5・18光州民主化運動の際に亡くなったある市民の死因について、鎮圧軍によるヘリコプターからの機関銃を使った銃撃である可能性が高いという意見が、当時遺体を検案した医師から提起された。5・18当時のヘリ射撃による弾痕は光州(クァンジュ)の全日ビルで発見されているが、ヘリ射撃による死者や負傷者は確認されたことがない。5・18真相究明委員会の調査が必要だと指摘する声があがっている。
16日に本紙が光州地方検察庁による1980年6月3日作成の民間人死者165人の検死書類を分析したところ、銃器による死者135人のうちの1人、キム・ヒョングァンさん(1959年生まれ、防衛兵)は、頭部右側が10×7センチ損失し、脳内まで砕けていた。防衛兵のまだら模様の軍服を着ていたキムさんの顔は銃弾によってひしゃげ、形が分からなかった。

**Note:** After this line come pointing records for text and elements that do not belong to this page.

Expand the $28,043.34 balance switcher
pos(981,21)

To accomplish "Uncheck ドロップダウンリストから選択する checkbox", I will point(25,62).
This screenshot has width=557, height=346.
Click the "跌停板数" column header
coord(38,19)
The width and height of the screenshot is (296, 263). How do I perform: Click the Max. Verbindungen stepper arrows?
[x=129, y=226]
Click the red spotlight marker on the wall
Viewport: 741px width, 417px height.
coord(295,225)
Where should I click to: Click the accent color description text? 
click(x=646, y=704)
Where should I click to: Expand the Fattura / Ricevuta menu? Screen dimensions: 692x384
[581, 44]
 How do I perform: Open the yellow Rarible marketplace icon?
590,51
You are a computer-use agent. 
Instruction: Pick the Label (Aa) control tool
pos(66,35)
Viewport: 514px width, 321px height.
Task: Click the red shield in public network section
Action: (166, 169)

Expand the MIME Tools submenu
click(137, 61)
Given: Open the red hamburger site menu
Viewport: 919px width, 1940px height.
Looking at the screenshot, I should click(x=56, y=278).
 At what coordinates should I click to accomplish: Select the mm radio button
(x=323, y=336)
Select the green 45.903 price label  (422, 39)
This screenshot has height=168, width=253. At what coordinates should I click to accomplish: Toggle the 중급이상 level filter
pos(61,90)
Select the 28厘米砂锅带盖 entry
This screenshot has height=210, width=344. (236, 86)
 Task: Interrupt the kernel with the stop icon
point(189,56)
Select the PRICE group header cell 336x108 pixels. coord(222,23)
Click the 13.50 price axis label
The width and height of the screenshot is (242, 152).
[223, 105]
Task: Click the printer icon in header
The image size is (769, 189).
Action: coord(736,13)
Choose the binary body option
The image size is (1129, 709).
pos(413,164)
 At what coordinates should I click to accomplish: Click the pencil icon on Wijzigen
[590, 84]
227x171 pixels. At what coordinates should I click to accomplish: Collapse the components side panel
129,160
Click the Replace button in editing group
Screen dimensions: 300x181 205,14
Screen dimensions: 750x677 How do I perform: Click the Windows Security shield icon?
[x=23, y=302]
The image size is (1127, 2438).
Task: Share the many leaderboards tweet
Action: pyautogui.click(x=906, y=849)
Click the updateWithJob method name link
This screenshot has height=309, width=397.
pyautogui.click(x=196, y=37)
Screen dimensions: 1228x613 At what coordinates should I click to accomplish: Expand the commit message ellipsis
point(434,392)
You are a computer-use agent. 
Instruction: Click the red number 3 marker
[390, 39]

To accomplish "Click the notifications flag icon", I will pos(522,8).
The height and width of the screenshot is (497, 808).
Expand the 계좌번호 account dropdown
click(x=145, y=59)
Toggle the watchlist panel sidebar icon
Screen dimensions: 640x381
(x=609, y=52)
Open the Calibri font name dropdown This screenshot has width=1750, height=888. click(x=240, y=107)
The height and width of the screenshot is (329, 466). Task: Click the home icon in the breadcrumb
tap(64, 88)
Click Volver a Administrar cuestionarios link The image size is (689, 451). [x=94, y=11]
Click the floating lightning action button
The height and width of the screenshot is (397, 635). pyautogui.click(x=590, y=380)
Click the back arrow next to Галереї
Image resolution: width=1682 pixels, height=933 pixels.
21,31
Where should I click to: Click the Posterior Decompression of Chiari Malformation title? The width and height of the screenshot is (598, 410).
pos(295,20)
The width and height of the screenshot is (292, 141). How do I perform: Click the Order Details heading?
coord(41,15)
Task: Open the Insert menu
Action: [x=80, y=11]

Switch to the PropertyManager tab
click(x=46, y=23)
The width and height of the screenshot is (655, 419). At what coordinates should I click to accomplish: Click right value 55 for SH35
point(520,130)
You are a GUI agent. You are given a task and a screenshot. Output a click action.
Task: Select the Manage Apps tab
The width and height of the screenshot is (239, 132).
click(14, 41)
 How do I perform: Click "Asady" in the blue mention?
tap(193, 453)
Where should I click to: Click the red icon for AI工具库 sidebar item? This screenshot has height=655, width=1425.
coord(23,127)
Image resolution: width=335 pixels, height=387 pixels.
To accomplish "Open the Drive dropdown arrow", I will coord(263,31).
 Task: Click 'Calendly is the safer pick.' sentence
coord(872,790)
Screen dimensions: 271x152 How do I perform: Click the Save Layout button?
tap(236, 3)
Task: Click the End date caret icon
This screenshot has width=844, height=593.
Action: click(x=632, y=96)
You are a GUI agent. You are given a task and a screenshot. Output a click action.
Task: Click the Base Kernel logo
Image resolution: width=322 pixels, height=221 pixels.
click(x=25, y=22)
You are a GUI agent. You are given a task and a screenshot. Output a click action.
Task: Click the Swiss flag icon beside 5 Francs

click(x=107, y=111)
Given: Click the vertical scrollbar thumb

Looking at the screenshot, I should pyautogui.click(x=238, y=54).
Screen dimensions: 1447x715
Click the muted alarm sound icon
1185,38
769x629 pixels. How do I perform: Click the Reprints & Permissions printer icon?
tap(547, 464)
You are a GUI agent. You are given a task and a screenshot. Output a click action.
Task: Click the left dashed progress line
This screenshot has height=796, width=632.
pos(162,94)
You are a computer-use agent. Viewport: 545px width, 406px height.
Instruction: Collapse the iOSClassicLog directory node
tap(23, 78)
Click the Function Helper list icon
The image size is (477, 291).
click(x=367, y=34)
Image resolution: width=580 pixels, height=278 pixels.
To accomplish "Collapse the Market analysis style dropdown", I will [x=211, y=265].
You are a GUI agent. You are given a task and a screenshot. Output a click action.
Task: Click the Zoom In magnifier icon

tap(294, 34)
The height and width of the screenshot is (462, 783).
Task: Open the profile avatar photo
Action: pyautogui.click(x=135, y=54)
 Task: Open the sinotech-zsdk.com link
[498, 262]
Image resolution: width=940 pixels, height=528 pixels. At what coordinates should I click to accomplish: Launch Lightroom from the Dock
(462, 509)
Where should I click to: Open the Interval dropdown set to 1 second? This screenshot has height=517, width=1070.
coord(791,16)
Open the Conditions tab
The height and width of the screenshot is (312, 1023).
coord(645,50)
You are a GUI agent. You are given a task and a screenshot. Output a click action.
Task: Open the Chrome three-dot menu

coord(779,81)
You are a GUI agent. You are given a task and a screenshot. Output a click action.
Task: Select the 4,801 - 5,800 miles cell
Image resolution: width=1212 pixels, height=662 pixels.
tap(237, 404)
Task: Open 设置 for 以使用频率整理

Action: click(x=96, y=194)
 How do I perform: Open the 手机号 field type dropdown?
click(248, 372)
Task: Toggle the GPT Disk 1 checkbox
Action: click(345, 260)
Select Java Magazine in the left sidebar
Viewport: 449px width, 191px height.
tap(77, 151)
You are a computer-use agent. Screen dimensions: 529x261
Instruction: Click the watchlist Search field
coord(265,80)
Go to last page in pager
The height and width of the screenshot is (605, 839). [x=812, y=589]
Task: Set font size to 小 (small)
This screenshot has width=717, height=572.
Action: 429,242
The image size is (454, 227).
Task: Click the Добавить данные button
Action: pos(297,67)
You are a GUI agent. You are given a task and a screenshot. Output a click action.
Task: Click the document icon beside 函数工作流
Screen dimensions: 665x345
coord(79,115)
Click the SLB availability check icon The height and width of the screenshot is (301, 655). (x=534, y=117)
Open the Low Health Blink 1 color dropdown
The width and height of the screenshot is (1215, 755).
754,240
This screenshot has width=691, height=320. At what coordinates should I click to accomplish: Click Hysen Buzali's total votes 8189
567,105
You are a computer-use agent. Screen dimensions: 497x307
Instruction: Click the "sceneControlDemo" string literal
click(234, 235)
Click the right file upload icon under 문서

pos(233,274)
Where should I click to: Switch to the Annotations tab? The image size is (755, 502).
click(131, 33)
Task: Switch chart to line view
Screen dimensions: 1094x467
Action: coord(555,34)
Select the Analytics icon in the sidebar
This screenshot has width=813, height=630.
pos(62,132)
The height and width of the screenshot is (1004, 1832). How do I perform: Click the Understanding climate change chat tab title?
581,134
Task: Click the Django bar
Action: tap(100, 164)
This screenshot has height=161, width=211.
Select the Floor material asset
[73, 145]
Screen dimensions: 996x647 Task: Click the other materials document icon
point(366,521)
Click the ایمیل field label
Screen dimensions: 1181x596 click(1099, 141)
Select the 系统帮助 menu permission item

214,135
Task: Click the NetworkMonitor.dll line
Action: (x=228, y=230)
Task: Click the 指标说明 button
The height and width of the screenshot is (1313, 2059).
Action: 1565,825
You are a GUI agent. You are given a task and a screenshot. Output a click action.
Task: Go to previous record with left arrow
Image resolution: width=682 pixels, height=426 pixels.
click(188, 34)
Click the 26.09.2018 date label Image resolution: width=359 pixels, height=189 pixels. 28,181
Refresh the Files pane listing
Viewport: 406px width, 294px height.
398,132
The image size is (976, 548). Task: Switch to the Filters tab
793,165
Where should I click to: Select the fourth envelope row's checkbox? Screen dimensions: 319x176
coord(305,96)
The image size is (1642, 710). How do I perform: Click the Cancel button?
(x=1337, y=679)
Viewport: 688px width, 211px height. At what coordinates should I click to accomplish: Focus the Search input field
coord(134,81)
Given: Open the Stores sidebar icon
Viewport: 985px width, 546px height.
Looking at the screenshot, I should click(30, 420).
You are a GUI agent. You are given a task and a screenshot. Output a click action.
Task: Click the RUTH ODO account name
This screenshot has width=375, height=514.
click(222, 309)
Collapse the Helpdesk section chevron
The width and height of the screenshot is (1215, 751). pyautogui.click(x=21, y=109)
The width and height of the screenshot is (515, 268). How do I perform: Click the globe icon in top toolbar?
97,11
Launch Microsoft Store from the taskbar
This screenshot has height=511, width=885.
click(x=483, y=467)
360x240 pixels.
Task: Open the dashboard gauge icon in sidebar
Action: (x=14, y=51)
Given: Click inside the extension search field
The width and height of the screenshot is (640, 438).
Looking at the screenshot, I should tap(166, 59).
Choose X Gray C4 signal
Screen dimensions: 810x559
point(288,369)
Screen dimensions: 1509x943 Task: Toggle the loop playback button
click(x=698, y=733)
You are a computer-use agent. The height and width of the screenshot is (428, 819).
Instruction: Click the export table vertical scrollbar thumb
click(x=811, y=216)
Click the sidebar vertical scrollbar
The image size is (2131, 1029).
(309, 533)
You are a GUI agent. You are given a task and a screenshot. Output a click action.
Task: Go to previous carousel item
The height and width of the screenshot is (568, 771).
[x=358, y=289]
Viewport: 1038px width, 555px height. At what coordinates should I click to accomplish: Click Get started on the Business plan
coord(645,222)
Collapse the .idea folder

キムさんの母親のチュ・ウルソクさんは、最初は息子の遺体だと分からずに通り過ぎ、息子の肩にあった入れ墨を見てようやく息子だということを受け入れたほどだった。検死書類では、キムさんは5月21日午後4時ごろ、光州市南区白雲洞(ナムグ・ペグンドン)の線路でM16小銃で撃たれ、光州基督病院に運ばれたとされている。
キムさんの遺体は、カトリック光州大教区正義平和委員会が1987年5月に出版した「1980年光州民衆抗争記録写真集」に載っている。しかし、その遺体がキムさんのものだということは知られていない。この写真は、当時基督病院つきの牧師だった米国人の故ハントリー牧師が撮ったもの。5・18民主化運動記録館は、キムさんの遺体の状態が凄惨すぎるため、写真は一般公開せず別途管理している。5・18当時、死体検案委員会の医師だったムン・ヒョンベ元円光大学教授は11日、キムさんの遺体の写真を見て「途方もない外力によって脳すらもすべて吹き飛んでしまっている。ヘリ射撃による死の可能性が十分ある」と述べた。
キムさんが頭に負った銃傷は、銃弾が体内に入る時に生じる「射入口」と体を突き抜けて出てきた痕である「射出口」が区別できない。銃弾が通過した部位が銃撃の衝撃でひどく損傷しているためだ。M16小銃で撃たれた犠牲者の遺体は射入口より射出口の方が大きいが、それとは異なる。ムンさんが検案を行ったM16による銃傷の犠牲者イ・ブギルさん(1952年生まれ)は、頭部右上に0.5×0.5センチの射入口と2×2センチの射出口があると記録されている。
ムンさんは「普通、M16の銃傷による死者は穴が開くだけだが、キムさんの遺体の写真を見ると頭全体が一度に吹き飛んでしまっている」と述べた。当時の戒厳軍の個人用火器だったM16小銃は口径5.56ミリの弾丸を、光州に出動したヘリコプターに装着されたLMG機関銃は7.62ミリ口径の弾を使用する。
キムさんが死亡した5月21日は、故チョ・ビオ神父、故イ・グァンヨンさん、5・18遺族会のチョン・スマン元会長らが、戒厳軍ヘリが空から市民に向かって銃撃しているのを目撃した日でもある。2020年11月30日、光州地裁刑事8単独のキム・ジョンフン判事は「1980年5月21日に(小型攻撃ヘリ)500MDによる機関銃射撃があり、チョ・ビオ神父はこれを目撃したと認められる」と述べている。
加えて、キムさんが銃撃された5月21日には、銃撃された場所である白雲洞一帯にはまだ戒厳軍が配置されていなかった。小銃による射撃の可能性は低いわけだ。「歩兵第20師団忠正作戦詳報」には、5月21日午後6時55分、木浦(モッポ)へとつながる道路を封鎖するために軍を投入すると記されている。キムさんが光州と木浦をつなぐ道路の入り口である白雲洞で銃に撃たれたのは、これより3時間近く前だった。